細胞自噬是目前的研究熱點，自噬通過降解受損細胞器或細胞質蛋白等維持細胞穩態，多種疾病均與自噬相關[12]，心血管疾病也與自噬有著密切關系[13]，研究表明，激活自噬可減輕動脈粥樣硬化，抑制內皮細胞增殖、遷移，機制可能是通過調控自噬抑制NLRP3炎性小體[14]，提示自噬對細胞穩態的調控至關重要。自噬是把雙刃劍，另有研究表明，抑制自噬可抑制血管平滑肌細胞增殖，進而改善血管重構[15]，延緩動脈粥樣硬化的進程。自噬與心血管疾病密切相關，有望成為改善或治療疾病的新靶點。

紅花活血化瘀，臨床常用于治療心血管疾病[16]，HSYA是活血化瘀中藥紅花中的主要有效成分，具有多種藥理活性，Zhang等[17]研究發現HSYA通過抑制缺氧/復氧心肌細胞氧化應激反應，減少心肌細胞損傷；另有研究顯示HSYA通過激活自噬抑制炎癥反應緩解大鼠心臟缺血/再灌注損傷[18]。HSYA是否通過調控自噬抑制VAFs異常遷移，從而改善血管重構尚未見報道。
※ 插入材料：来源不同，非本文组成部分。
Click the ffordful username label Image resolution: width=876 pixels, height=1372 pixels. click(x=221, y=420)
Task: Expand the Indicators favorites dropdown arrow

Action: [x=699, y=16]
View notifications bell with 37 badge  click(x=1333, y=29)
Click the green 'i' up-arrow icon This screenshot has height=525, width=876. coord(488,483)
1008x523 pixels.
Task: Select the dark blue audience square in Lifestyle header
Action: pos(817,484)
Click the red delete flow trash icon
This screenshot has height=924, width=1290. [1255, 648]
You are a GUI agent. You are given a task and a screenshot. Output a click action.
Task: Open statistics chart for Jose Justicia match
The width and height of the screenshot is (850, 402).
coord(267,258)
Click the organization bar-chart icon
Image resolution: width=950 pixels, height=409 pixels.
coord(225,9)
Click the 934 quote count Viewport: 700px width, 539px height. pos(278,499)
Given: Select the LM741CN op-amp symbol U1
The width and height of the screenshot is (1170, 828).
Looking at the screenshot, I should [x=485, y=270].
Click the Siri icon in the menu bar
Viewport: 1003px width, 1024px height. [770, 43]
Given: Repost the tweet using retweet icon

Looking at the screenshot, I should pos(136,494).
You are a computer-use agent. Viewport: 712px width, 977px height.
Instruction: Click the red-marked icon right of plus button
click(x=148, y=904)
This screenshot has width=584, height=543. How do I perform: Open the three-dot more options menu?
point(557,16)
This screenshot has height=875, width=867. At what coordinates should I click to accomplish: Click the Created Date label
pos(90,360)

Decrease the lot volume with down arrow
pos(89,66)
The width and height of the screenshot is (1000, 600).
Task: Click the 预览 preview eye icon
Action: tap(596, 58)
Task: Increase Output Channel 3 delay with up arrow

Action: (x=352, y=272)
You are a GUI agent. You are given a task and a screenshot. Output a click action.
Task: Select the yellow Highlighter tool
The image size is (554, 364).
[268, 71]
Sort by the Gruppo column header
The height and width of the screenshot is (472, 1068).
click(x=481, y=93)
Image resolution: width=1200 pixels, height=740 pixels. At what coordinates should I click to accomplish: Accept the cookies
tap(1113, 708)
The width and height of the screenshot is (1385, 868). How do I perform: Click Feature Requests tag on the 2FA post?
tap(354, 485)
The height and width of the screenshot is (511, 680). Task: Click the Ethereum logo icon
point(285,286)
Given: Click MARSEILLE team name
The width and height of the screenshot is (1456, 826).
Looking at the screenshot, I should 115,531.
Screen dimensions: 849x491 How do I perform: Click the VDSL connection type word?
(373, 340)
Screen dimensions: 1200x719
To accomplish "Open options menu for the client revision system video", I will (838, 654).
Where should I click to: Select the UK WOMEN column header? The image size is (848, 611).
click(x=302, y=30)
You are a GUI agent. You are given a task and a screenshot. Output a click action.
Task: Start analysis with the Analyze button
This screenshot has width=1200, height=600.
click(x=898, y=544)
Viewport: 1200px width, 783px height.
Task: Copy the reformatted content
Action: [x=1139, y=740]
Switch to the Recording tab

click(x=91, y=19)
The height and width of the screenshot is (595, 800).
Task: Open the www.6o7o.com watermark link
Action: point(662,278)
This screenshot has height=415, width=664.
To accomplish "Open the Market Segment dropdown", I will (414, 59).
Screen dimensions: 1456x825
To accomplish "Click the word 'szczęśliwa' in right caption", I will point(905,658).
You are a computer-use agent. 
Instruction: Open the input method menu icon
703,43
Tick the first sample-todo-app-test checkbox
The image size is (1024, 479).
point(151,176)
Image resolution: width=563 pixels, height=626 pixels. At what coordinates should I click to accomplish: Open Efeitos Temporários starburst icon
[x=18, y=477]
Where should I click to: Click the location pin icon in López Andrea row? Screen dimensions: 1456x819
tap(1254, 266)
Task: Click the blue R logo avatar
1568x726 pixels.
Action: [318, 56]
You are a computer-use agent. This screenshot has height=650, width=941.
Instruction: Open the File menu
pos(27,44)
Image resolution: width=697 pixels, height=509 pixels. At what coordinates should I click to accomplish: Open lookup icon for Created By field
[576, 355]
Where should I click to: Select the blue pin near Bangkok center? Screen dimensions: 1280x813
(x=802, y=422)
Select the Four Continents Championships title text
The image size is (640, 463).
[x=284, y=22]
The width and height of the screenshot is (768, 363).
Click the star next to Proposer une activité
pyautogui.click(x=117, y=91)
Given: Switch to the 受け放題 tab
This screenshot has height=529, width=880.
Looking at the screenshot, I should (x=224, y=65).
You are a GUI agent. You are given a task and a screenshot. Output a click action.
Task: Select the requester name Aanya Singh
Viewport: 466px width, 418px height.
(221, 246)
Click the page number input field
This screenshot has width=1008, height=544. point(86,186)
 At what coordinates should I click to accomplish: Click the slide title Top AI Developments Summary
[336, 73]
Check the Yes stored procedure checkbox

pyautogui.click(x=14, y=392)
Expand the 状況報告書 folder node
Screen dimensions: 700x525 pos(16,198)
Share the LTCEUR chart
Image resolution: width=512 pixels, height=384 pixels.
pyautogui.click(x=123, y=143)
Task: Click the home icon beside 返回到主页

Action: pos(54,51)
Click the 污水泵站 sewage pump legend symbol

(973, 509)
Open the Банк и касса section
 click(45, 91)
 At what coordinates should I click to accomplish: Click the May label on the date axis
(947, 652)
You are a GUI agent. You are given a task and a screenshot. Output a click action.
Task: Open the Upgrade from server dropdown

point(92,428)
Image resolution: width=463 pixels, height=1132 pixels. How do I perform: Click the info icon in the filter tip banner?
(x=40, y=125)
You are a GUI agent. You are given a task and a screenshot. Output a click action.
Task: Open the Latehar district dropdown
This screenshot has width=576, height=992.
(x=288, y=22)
本實驗以原代培養的胸主動脈外膜成纖維細胞為研究對象，通過Ang Ⅱ誘導建立VAFs活化模型，探究HSYA對VAFs遷移的影響。Vimentin和α-SMA分別是VAFs和血管平滑肌細胞(VSMCs)的標志蛋白，免疫熒光實驗結果顯示(Fig 2)，所培養細胞Vimentin蛋白表達陽性，說明貼塊法培養得到的細胞是VAFs；α-SMA蛋白表達陰性，說明培養得到的細胞中不含有VSMCs，該結果表明原代培養的VAFs獲得成功。采用CCK-8法檢測不同濃度、不同時間Ang Ⅱ對VAFs細胞活力的影響，建立Ang Ⅱ對VAFs細胞活力影響的量效時效曲線(Fig 3)，確定Ang Ⅱ對VAFs細胞活力影響的最佳濃度和時間分別為10-7mol·L-1和24 h，因此，后續實驗選用10-7mol·L-1Ang Ⅱ刺激24 h進行試驗；同樣方法建立HSYA和VAFs細胞活力影響的量效時效曲線(Fig 4A)，確定HSYA最佳濃度和時間分別為40 μmol·L-1和24 h，后續實驗選用40 μmol·L-1HSYA刺激24 h進行試驗。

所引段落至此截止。